C’est un malheur, si l’on veut, mais un malheur auquel on finit par s’accoutumer puisqu’il dure depuis longtemps déjà. L’Europe ne connaît plus les longues sécurités, au moins ces sécurités invariables qui sont à l’abri des troubles et des menaces, qui sont le fruit d’une situation fortement coordonnée, universellement reconnue. Par ses goûts, par ses instincts, elle est assurément portée à la paix : elle ne cherche et n’appelle que la paix, ce bien suprême des peuples, cette garantie Souveraine des civilisations compliquées ; — par son organisation qui est l’œuvre de la force, par les fermentations, les ressentimens ou les ambitions qui la travaillent, par la multiplicité des intérêts qu’elle a en Orient comme dans l’Occident, par les armemens qu’on lui impose, elle se sent toujours menacée, toujours exposée à la guerre.

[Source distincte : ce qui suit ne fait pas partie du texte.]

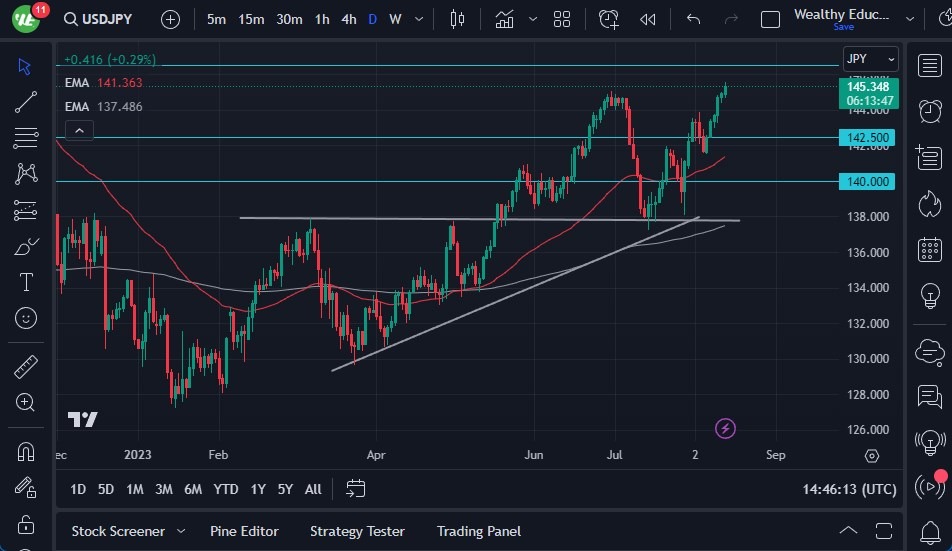Toggle the layout select square box
The height and width of the screenshot is (551, 952).
(770, 19)
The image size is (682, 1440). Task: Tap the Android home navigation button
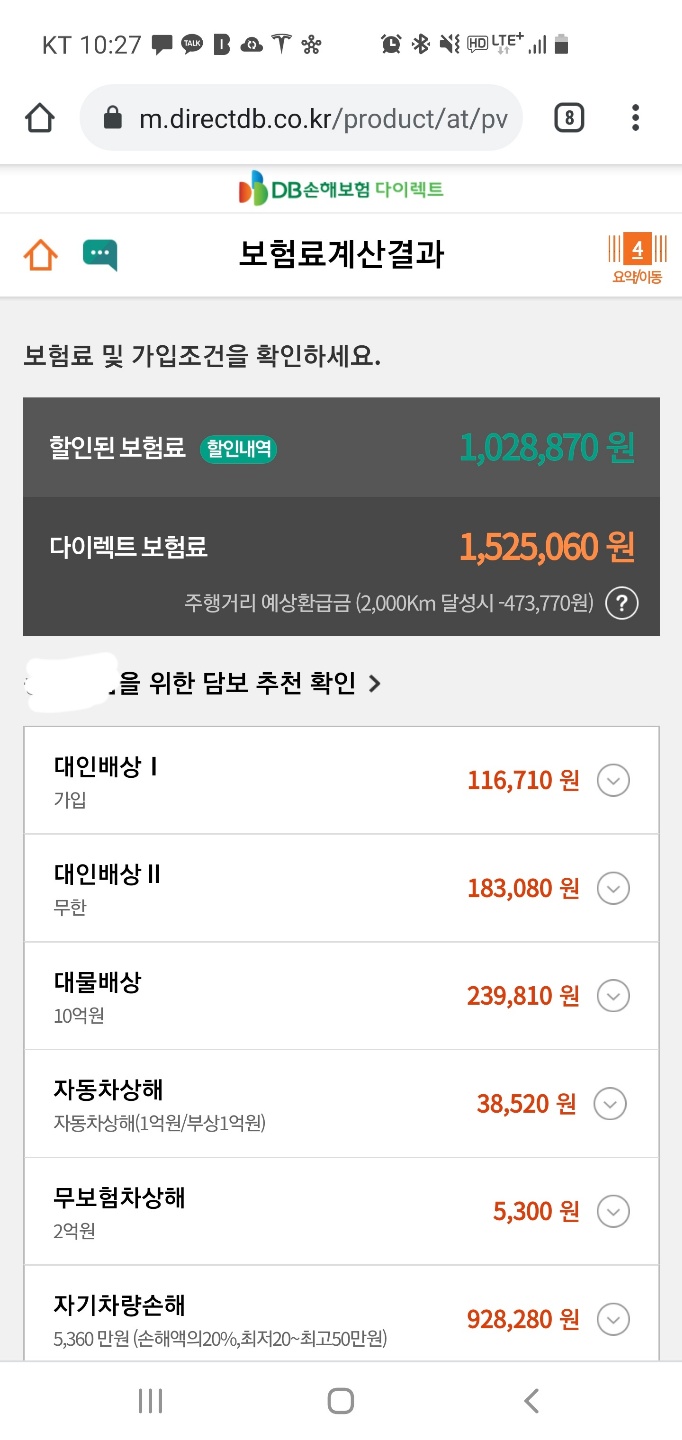pyautogui.click(x=341, y=1401)
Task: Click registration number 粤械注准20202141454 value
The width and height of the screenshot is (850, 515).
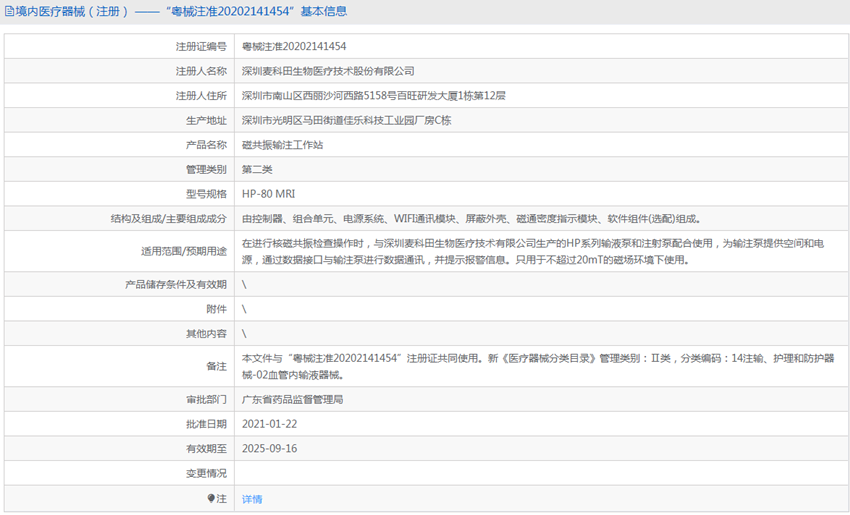Action: click(x=294, y=46)
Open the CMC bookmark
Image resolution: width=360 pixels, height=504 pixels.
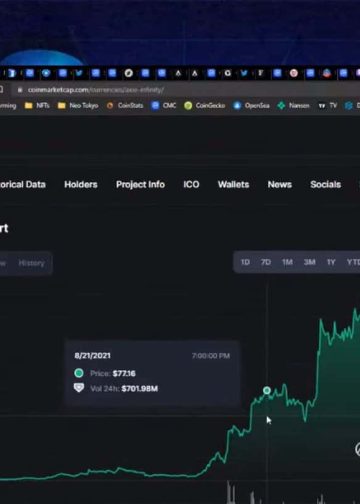pos(164,106)
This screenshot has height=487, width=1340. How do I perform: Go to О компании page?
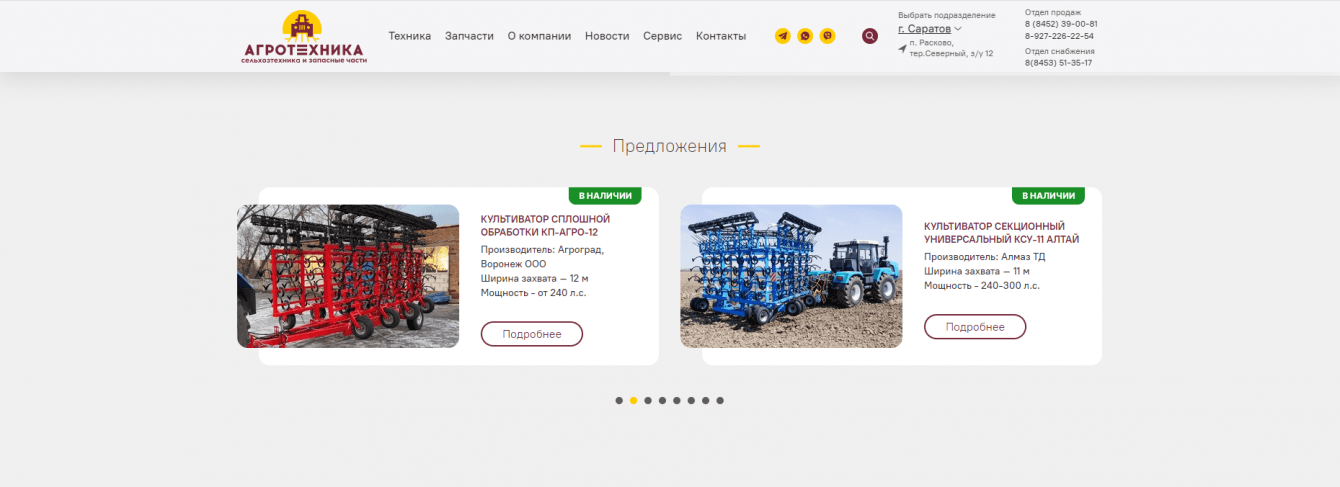[539, 36]
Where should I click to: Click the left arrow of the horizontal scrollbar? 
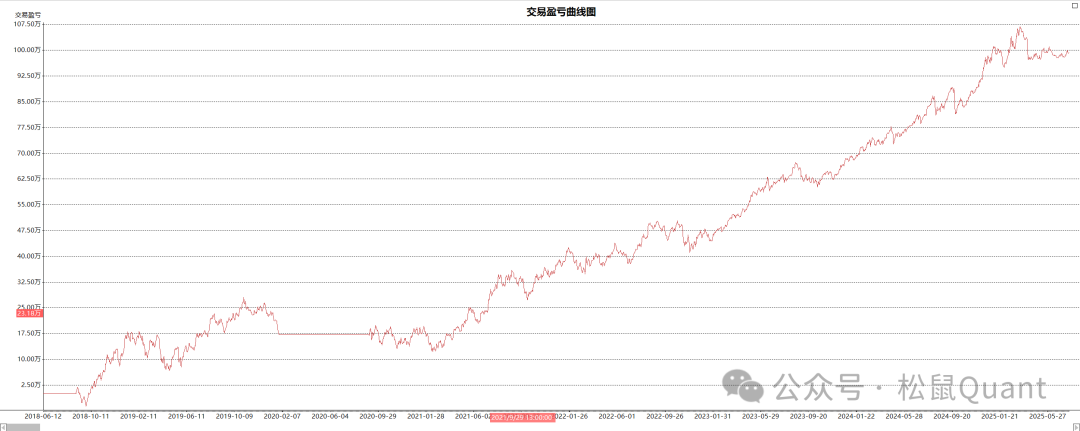(x=4, y=426)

C’est l’intime et éternel conflit qui ne peut produire que des trêves souvent interrompues par des incidens, même par des rumeurs inexpliquées. Pourquoi l’opinion, malgré ces vœux décidés pour la paix, reste-t-elle si impressionnable ? Pourquoi passe-t-elle si aisément tour à tour de l’apaisement à l’inquiétude ? On ne le sait pas toujours, on sent seulement que ni dans l’état général du monde, ni dans les alliances, ni dans l’ensemble des affaires du continent, il n’y a de garanties bien décisives. De temps à autre il court à travers l’Europe comme une vague et maladive impression d’incertitude renaissante. Cela ne dure pas, ou ne dure qu’un instant, — jusqu’à la prochaine occasion ! C’est ce qui est arrivé peut-être ces jours passés, sans qu’on puisse en saisir la cause précise, uniquement parce qu’il y a un certain nombre de questions engagées, qui se rattachent plus ou moins à une situation générale, — qui ne sont pas dans tous les cas plus graves aujourd’hui qu’hier.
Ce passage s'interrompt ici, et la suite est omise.